IF YOU’RE STILL ON THE FENCE…

  1. Fresh‑Air Therapy. After a week under office fluorescents, lakeside oxygen feels like an upgrade to premium lungs.
  2. Mom‑Centric Craft Stalls. Two pop‑ups stock handmade soaps and shweshwe tote bags—gift dilemmas solved.
  3. Zero Commute Regrets. If Stage 4 hits mid‑afternoon, at least you’re already outside with live music and a chilled Chenin.
  4. Live Mojo. Ross opened for the Goo Goo Dolls at Voortrekker Monument in March; if he can command 10 000 fans, imagine what happens when he’s close enough to read our picnic menus.

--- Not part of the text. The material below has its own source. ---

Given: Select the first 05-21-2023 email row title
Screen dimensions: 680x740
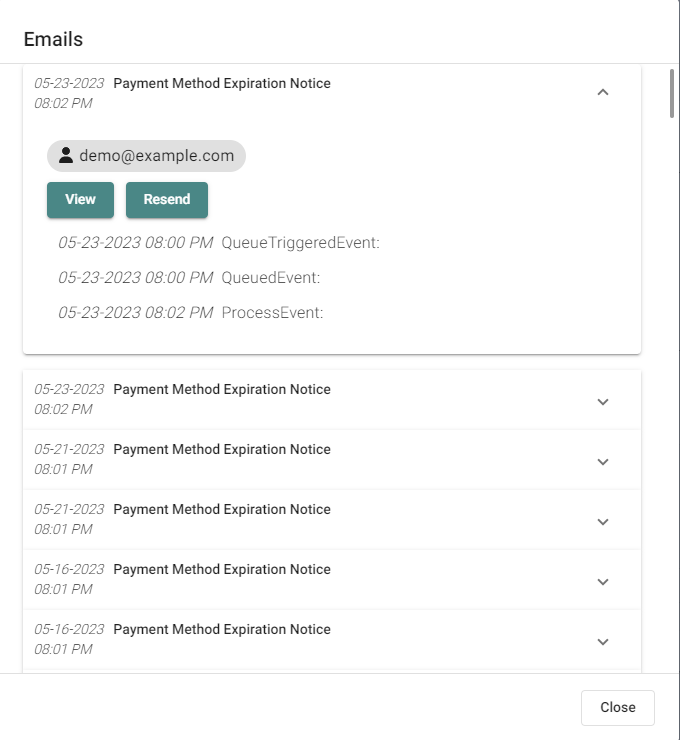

HOW TO LOCK IT IN—SIMPLE MATH, REALLY

  • Hop onto the Mom’s Day Out page on Quicket, punch in the card digits, and secure your slice of lawn.
  • Add that gourmet basket (future‑you will write a thank‑you note).
  • Set a calendar ping for 10 a.m. on 11 May so you’re not the family sprinting from the car during the first chorus.
  • Maybe prep Monday’s diary for a slow start—the post‑picnic glow hangs around like glitter.

ONE TINY WHISPER TO STEAL

When the sun drops low, and “Opposites” drifts over the water, lean toward Mom. Tell her something small and honest—maybe that those late‑night exam pep‑talks still echo in your head when life gets rowdy. Watch her eyes flicker, catch the sunset, and lock that picture in your own internal hard drive. That moment is the real gift. Everything else? Just the soundtrack, albeit a killer one.


SEE YOU UNDER THE WILLOWS

Roses wilt. Scarves lose themselves in closets. But a countryside afternoon scored by a voice that shaped half our coming‑of‑age playlists? That sticks. So skip the predictable perfume set, pack the blanket, and give Mom a day where memories get to breathe. Toadbury Hall + Ross Learmonth + you two on a lawn—it’s arithmetic even a sleep‑deprived teenager can solve: Love × Music = Mother’s Day that echoes long after the last chord fades over Krugersdorp’s twilight. I’ll be the one balancing rooibos candy floss and humming harmony; come say hi.